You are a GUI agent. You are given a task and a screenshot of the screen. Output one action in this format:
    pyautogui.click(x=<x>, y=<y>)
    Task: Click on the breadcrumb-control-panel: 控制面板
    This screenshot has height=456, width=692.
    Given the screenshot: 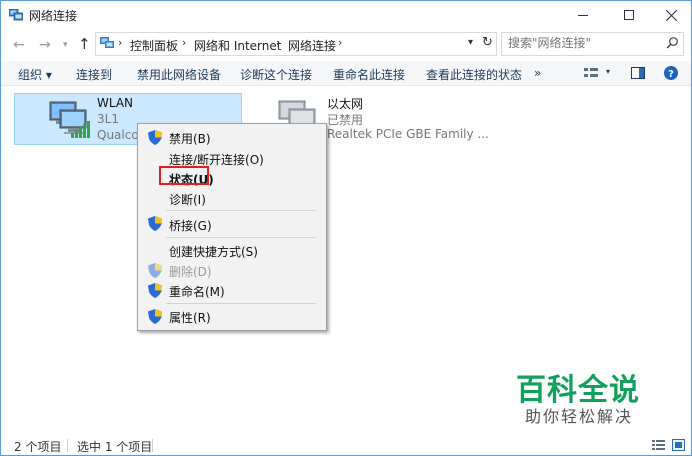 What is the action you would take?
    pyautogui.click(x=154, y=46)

..............................

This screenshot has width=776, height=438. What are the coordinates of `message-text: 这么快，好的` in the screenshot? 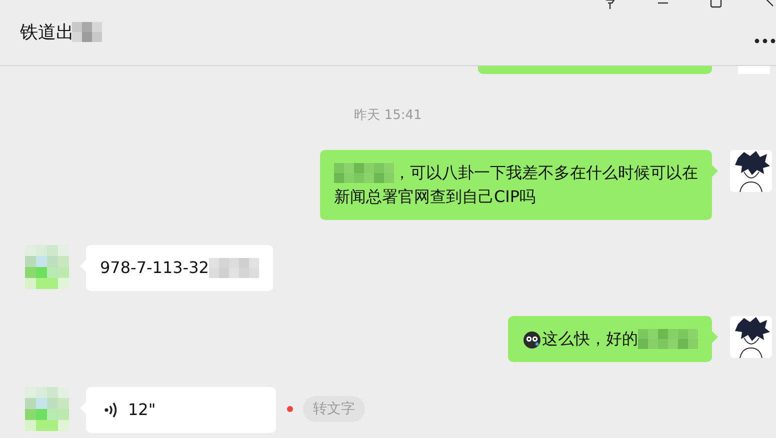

..............................

Reproduce verbatim the lines of the listing between the line holding "You are a GUI" and the line holding "This screenshot has height=456, width=692.", inclusive.

You are a GUI agent. You are given a task and a screenshot of the screen. Output one action in this format:
    pyautogui.click(x=<x>, y=<y>)
    Task: Click on the breadcrumb-control-panel: 控制面板
    This screenshot has height=456, width=692.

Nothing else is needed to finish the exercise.